Donald Trump’s new immigration policies—including deporting, the White House claims, about 750 immigrants a day on average—are helping drive up prices, Moody’s chief economist Mark Zandi told Fortune.

He says if Trump continues deporting immigrants at the current rate, inflation will go from 2.5% to somewhere close to 4% “by the time it hits its peak early next year.”

Zandi says his stark prediction is based on recent inflation data. “Foreign-born labor force is declining, and the overall labor force has gone flat since the beginning of the year,” he added. “That’s causing tightening in a lot of markets, adding to costs and inflation.”

The Labor Department reported Thursday that the producer price index (PPI)—a measure of wholesale inflation before it hits consumers—rose 0.9% from June to July, the biggest jump since 2021. Compared with a year earlier, wholesale prices were up 3.3%.

A jump in the cost of services—about 1.1%—accounted for more than three-quarters of the increase in the PPI. This follows data earlier in the week showing the core consumer price index ticked up 0.2%.

The White House pushed back on the idea that Trump’s deportations are fueling inflation, framing the crackdown as part of an effort to tap “untapped potential” in the domestic workforce.

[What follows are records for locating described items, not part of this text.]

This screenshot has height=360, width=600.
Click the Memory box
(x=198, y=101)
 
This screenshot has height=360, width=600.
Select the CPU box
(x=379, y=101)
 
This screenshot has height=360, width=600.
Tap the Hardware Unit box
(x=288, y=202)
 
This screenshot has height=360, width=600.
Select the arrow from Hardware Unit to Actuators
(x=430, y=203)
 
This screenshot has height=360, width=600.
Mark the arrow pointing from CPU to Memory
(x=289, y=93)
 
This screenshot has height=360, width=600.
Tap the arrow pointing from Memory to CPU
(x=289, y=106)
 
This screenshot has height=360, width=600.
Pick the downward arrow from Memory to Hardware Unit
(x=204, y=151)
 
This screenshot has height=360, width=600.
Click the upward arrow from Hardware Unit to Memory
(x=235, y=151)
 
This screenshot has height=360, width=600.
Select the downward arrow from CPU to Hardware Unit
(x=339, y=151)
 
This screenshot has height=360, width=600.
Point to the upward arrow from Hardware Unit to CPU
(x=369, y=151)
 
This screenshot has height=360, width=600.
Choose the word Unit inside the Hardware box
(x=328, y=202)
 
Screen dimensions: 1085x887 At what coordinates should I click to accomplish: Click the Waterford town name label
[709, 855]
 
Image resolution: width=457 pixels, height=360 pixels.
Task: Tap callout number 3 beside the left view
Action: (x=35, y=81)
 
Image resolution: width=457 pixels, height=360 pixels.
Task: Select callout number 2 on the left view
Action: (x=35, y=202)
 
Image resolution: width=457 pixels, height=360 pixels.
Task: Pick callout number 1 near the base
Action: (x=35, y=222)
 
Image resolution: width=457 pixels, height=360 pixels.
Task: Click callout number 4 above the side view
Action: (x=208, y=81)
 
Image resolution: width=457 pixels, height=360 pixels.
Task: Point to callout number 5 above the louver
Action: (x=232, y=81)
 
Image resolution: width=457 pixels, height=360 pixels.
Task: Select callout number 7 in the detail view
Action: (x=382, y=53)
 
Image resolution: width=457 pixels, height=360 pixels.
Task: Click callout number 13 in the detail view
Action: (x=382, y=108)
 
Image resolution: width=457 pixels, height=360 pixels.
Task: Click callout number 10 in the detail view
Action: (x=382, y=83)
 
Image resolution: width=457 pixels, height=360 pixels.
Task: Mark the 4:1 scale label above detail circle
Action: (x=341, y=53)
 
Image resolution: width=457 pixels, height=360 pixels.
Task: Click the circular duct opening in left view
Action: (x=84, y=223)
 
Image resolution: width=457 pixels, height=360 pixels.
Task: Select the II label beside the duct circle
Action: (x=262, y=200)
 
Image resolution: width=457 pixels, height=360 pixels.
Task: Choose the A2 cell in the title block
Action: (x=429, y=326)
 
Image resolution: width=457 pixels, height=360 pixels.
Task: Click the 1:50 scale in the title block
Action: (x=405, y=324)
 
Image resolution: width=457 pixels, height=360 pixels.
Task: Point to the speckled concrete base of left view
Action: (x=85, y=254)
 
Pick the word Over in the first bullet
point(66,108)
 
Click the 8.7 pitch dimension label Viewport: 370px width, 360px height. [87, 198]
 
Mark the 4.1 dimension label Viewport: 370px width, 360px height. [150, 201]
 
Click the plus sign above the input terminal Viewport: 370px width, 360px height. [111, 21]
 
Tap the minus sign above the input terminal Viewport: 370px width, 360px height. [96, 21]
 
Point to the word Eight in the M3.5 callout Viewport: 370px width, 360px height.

Spokesperson Abigail Jackson said more than one in 10 young Americans are neither working nor in school, and told Fortune the administration is “focused on protecting the American workforce” and ensuring job gains go to native-born workers.

Since Trump returned to office, she added, “100% of job gains have gone to native-born American workers.”

However, Heritage Foundation economist Steve Moore, who recently paraded alternative jobs data next to Trump, told Fortune he is nonetheless “worried about a labor shortage.”

“I think the deportations of working illegal immigrants could have a slight impact on wages and thus prices,” he said.

Zandi’s remarks place him firmly on one side of a growing split among economists since a shock July jobs report showed very low job creation and steep downward revisions to prior months.

His camp—which also includes Morgan Stanley, Barclays and Bank of America—argues hiring has slowed because the labor supply has been artificially constrained by Trump’s deportations, border closures, and what Zandi calls “self-deportations.”

“It’s the southern border being shut down, it’s deportations, it’s self-deportations,” he said. “Immigrants are scared. They’re leaving the country, they’re not coming in, they’re not going to work.”